Workplace bullying may involve teasing, making practical jokes, acting aggressively or in an intimidating manner, placing unreasonable expectations on a worker and their performance, excluding a worker from work events like Christmas parties, displaying offensive material or spreading rumours about a worker.
However, an isolated incident is not workplace bullying. Workplace bullying also does not include “reasonable management action” in relation to a worker, which can include performance managing a worker in a reasonable way or taking disciplinary action against a worker for misconduct in the workplace.
A person who has suffered an isolated incident of inappropriate behaviour in the workplace should consider making a complaint to their supervisor or Human Resources department so that the behaviour is addressed, even if it does not fall within the legal definition of workplace bullying.
Before complaining about workplace bullying
Before you make an application to the Fair Work Commission, you should try raising your concerns directly with your employer.
If you are a member of a union, they may also assist you in this process.
Safe Work Australia has prepared this guide on responding to workplace bullying.
Applying to the FWC
If a person makes an application to the Fair Work Commission about workplace bullying, it will begin to deal with the application within 14 days. A copy of the application will be sent to the employer and the person/s alleged to be responsible for the bullying. The other parties will be given a chance to respond to the application, which they must do within seven days.
Once the Fair Work Commission receives the response, it may organise a mediation, or hold an informal conference or hearing.
The Commission Member hearing the dispute will then make orders they consider to be necessary to prevent further bullying. This could include monitoring of the perpetrator’s behaviour and ordering that they stop doing the things that constitute bullying.
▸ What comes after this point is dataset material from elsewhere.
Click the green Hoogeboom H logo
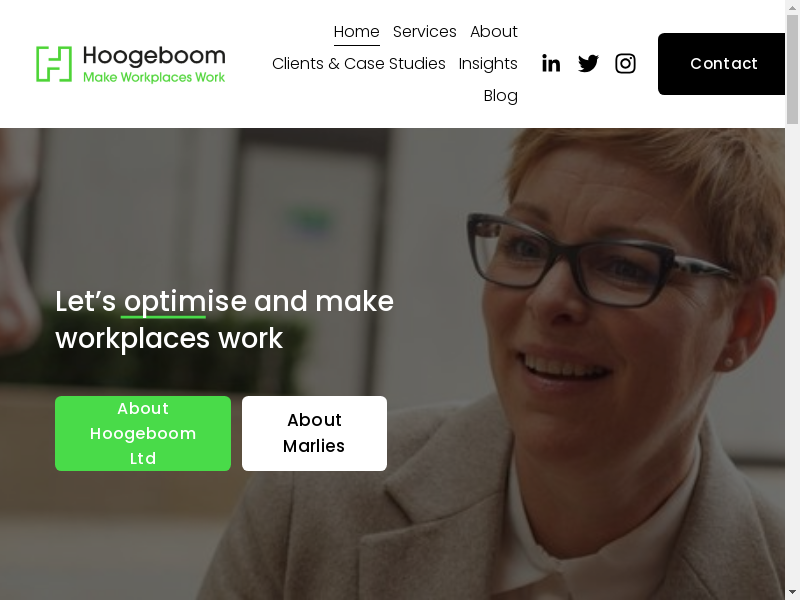800x600 pixels. (x=54, y=64)
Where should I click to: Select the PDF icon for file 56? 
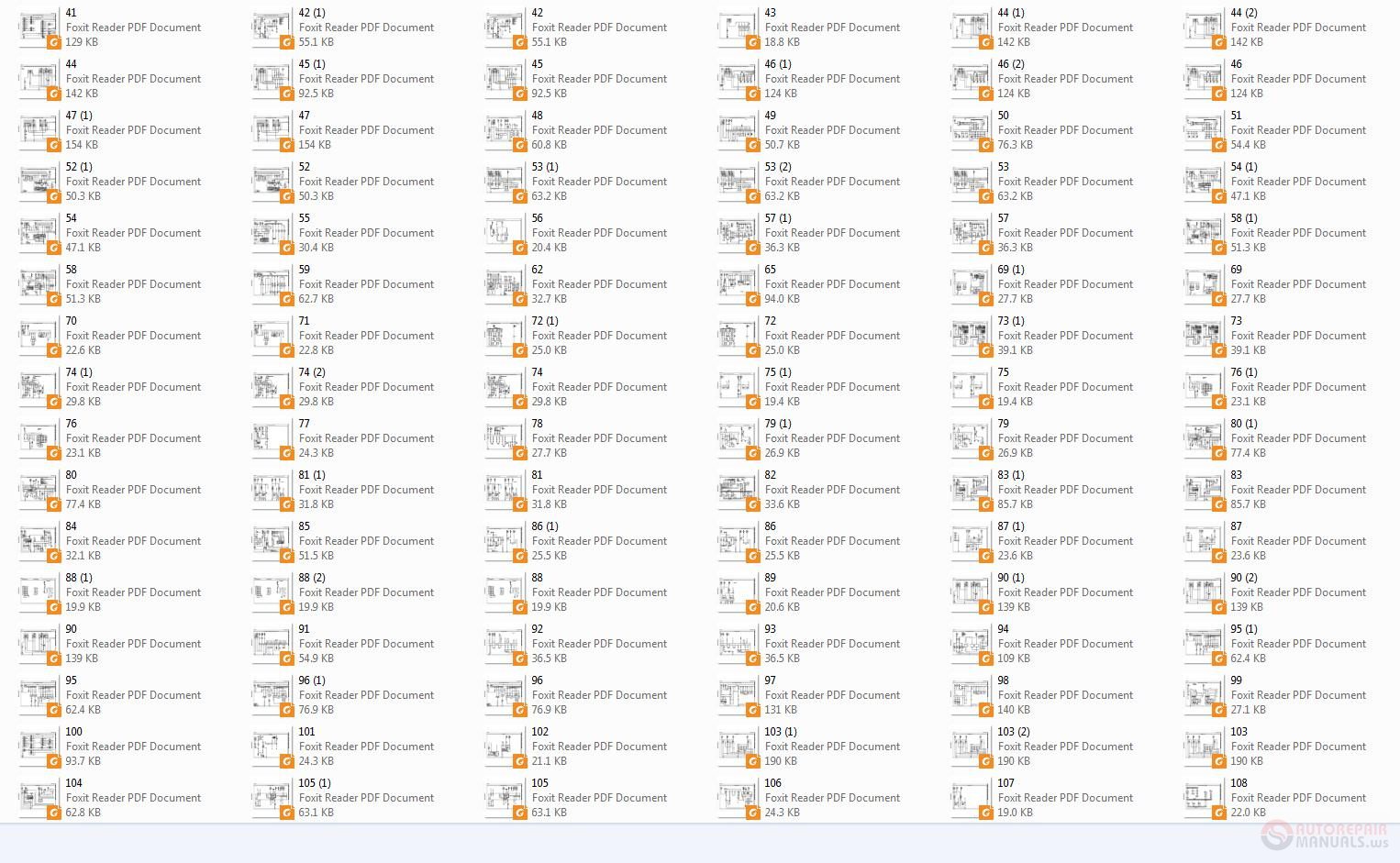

Contravening an order of the FWC carries a maximum penalty of a fine of 60 penalty units.
Bullying may be discrimination
In some circumstances, behaviour that constitutes bullying may also amount to discriminatory conduct. This is the case where the behaviour includes less favourable treatment on the basis of your sex, age or religion, amongst other attributes.
Under the Fair Work Act 2009 (Cth), employers must not take ‘adverse action’ against a person, including the termination of your employment, on a ground that is unlawful under an anti-discrimination law. Breaching this rule carries a penalty of a fine of 60 penalty units.
Workplace bullying complaints and SafeWork
SafeWork SA is the workplace health and safety regulator in South Australia. It enforces the Work Health and Safety Act 2012, which imposes obligations on employers to maintain a workplace free from risks to workers’ health and safety.
A person can lodge a complaint with SafeWork SA if they are experiencing workplace bullying and do not have redress under the national anti-bullying laws.
SafeWork SA can provide advice and assistance for dealing with bulling behaviour. It can also take action against an employer such as imposing fines. However, it does not have the power to make orders to stop bullying behaviour.
However, SafeWork can order compensation to be paid by an employer that has engaged in discriminatory conduct against a worker for raising a work health and safety issue.